Tech

goodbye mental strain and hello security promise Apple, Google and Microsoft

For years, the scourge of Internet users was spam, tsunamis of spam that gathered from all sides to pour into our mailboxes. But as it’s on its way to disappearing, another scourge has taken over: that of passwords, the number of which continues to increase with the galloping dematerialization of our societies. These passwords that we are asked at every step on the Internet, whether to connect here to its basic online services (security, banking, insurance, telecom, doctor, transport, travel, etc.), there to its social networks, even to his various email accounts, to his online apps for the office or for leisure…they are plentiful and everyone has to make their own little stopgap (Type A mnemonic system[email protected]! and/or paper or digital list) so as not to forget one that does not end up in the water.

And that’s exactly what Grahame Williams, director of identity and access management at Thales, noted yesterday on World Password Day, when he said that passwords “became more and more dangerous” because they were “easy to hack”:

“Recent research shows that many CEOs still use ‘12356’ as their password. †

Indeed, the other big problem is that of security, the danger of your account being hacked – or even all of your accounts – and no longer being able to access your data or for ransom. If it’s not outright identity theft lurking… In short, a heavy daily mental burden to manage, and a security order beyond human comprehension. Because internet users, literally overwhelmed by their cognitive abilities, then use passwords that are too easy to guess, or even always the same ones to simplify their lives…

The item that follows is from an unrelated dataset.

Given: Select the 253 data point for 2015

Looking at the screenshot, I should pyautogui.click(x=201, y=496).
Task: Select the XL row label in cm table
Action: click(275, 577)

According to an old study (2016) by Skyhigh Networks When analyzing 11 million passwords for sale on the Darknet, 10.3% of Internet users use one of the 20 most popular passwords on the Internet. That means in less than 20 attempts, anyone can hack nearly one in ten accounts.

Shock Alliance to Ease and Secure Internet Use

But good news a priori, the internet giants Google, Apple and Microsoft took advantage of World Password Day, Thursday, May 5, to announce that they are joining forces to put an end to this ordeal. The press release published from Mountain View, the stronghold of Google, announces that the three giants will join forces to build a system that enables authentication without having to memorize a series of kabbalistic characters.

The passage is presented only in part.